Le monstre de Frankenstein qui parlait français
En 1816, la jeune Mary Wollstonecraft Shelley commence la rédaction de son oeuvre-culte : Frankenstein ou le Prométhée moderne. Roman du progrès s’il en est un, chaque génération y perçoit en miroir les révélations de sa propre époque. Publié à Londres en 1818, le roman de Shelley se déroule en Europe, à la fin du XVIIIe siècle, ère de profondes révolutions politiques, sociales et scientifiques. Pour le bicentenaire de sa création, il convient aujourd’hui de céder la parole au plus étonnant des ambassadeurs fictifs de l’Angleterre, le fils non reconnu de Victor Frankenstein. Celui que l’on reconnaît habituellement à ses grognements sourds et au bruit lourd de son pas ne mérite certainement pas les surnoms avilissants dont on l’a affublé : monstre, momie, vil insecte ou encore démon. Non, cet homme nouveau, pourtant laissé à lui-même, aura même le français comme « langue maternelle », tout comme son père.

Données fournies >>
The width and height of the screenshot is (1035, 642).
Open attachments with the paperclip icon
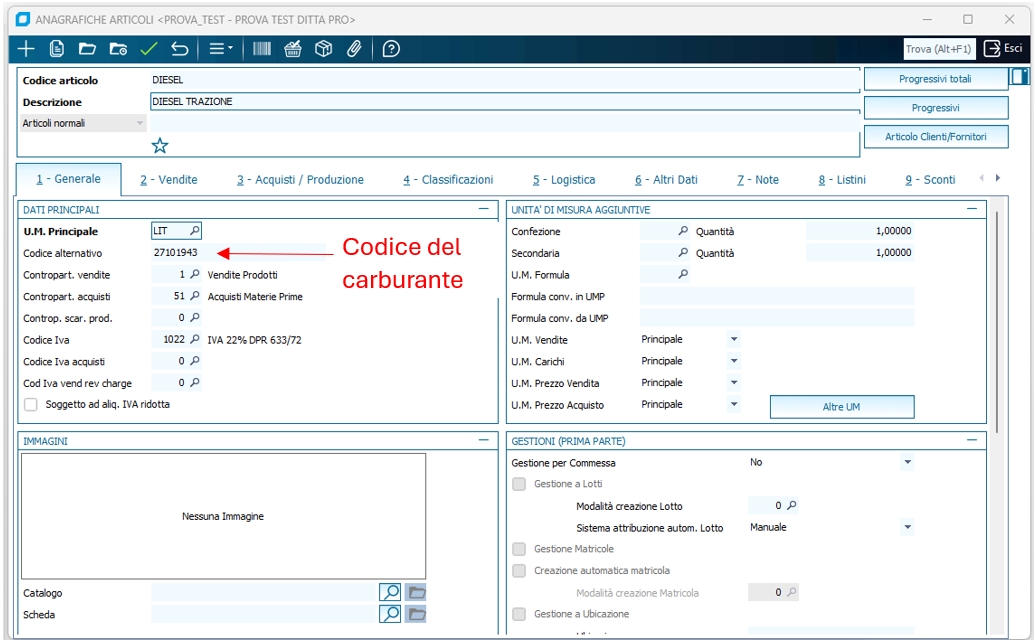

Exercices >>
1. D'après le texte sur le monstre de Frankenstein, en quelle année le roman de Mary Shelley a-t-il été publié à Londres ?
2. Traduisez en anglais cette phrase du texte sur le monstre de Frankenstein : « Publié à Londres en 1818, le roman de Shelley se déroule en Europe, à la fin du XVIIIe siècle, ère de profondes révolutions politiques, sociales et scientifiques. »
3. Poursuivez le texte sur le monstre de Frankenstein à partir de l'endroit où il s'arrête.

Réponses par exercice >>
1. En 1818.

2. Published in London in 1818, Shelley's novel is set in Europe at the end of the eighteenth century, an era of profound political, social, and scientific revolutions.

3.
La science en français
En effet, Victor Frankenstein, plus connu comme l’archétype même du savant fou, est — à l’instar de Jean-Jacques Rousseau — un citoyen de Genève. S’il s’exprime aisément en anglais et en allemand, Frankenstein est tout de même heureux de rencontrer en voyage d’autres personnages qui comprennent « la langue de [s]on pays ». Walton, un explorateur anglais à qui il confiera toute son histoire, remarque aussi qu’il a un « accent étranger ». Si Mary Shelley fait ce choix, c’est peut-être parce qu’elle est justement en voyage au lac Léman au moment de la genèse de son oeuvre. Les lieux pouvaient bien l’influencer… Pourtant, ce n’est plus un hasard si elle fait de la créature de Frankenstein un francophone d’adoption. Victor parachève son oeuvre au mois de novembre, après deux ans de gestation dans un laboratoire secret dans la ville d’Ingolstadt, en Allemagne, où il étudie. C’est seulement en voyant sa créature animée qu’il saisit toute l’horreur de son sacrilège. Abandonnée à son sort, elle s’égare dans la ville, endure les injures comme les projectiles. Le monstre trouve alors refuge en campagne dans une petite cabane de bois, espérant se protéger à la fois des intempéries et de « la barbarie des hommes », confie-t-il à son créateur lorsqu’il le revoit deux ans après sa naissance.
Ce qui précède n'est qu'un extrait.